In the records below, find the line that contains "The image size is (1568, 452).". Retype that line and all the lines after it through the end, leaving out the pictures.
Data under study START
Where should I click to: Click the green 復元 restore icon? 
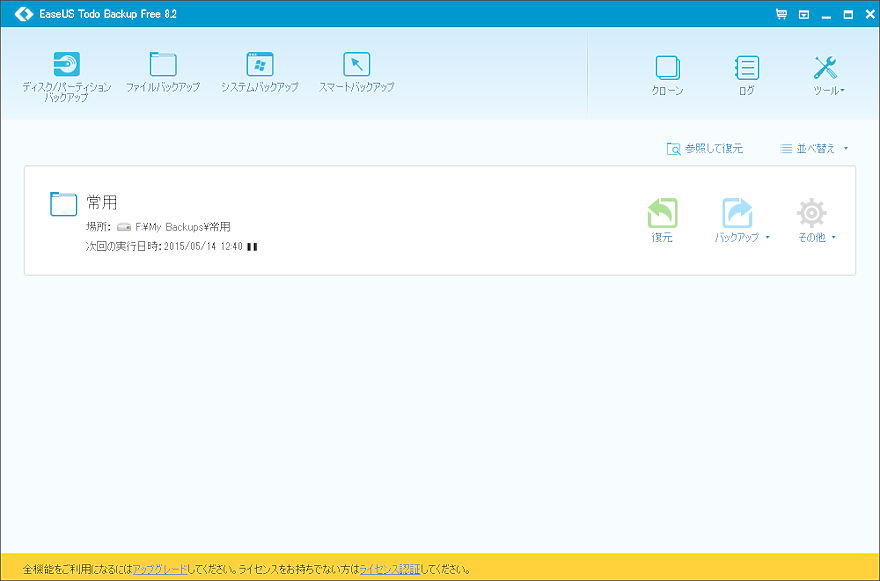coord(662,213)
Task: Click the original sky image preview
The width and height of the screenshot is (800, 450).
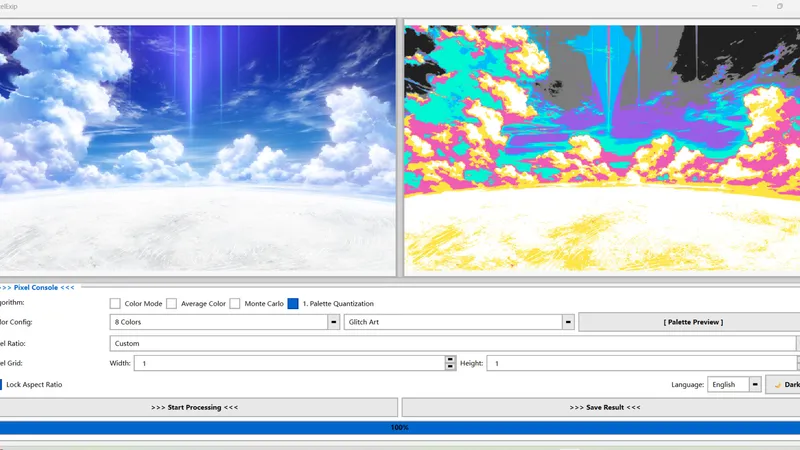Action: point(198,150)
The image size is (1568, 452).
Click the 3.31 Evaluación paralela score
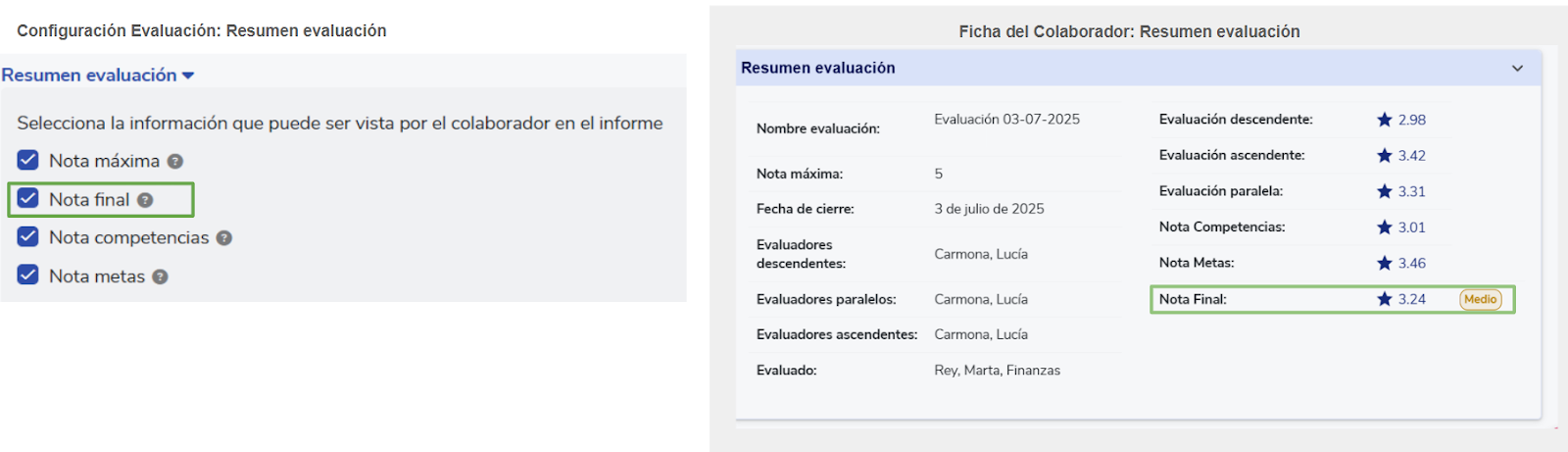coord(1411,191)
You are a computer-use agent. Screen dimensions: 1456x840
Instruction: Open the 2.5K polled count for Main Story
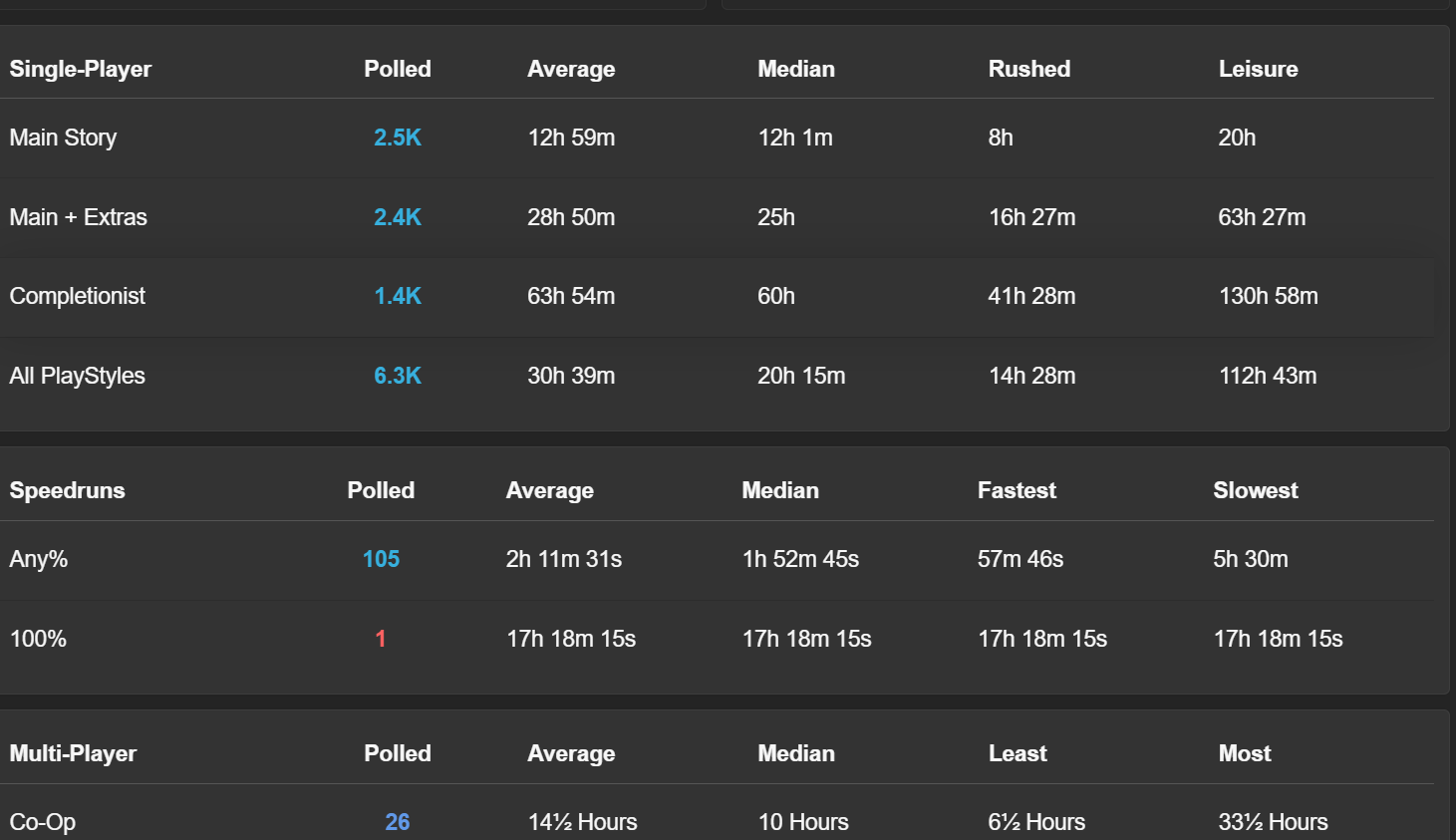pos(397,138)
Data under study END
Solution for this exercise
The image size is (1568, 452).
Click the 3.31 Evaluación paralela score
coord(1411,191)
You are a computer-use agent. Screen dimensions: 1456x840
Instruction: Open the 2.5K polled count for Main Story
pos(397,138)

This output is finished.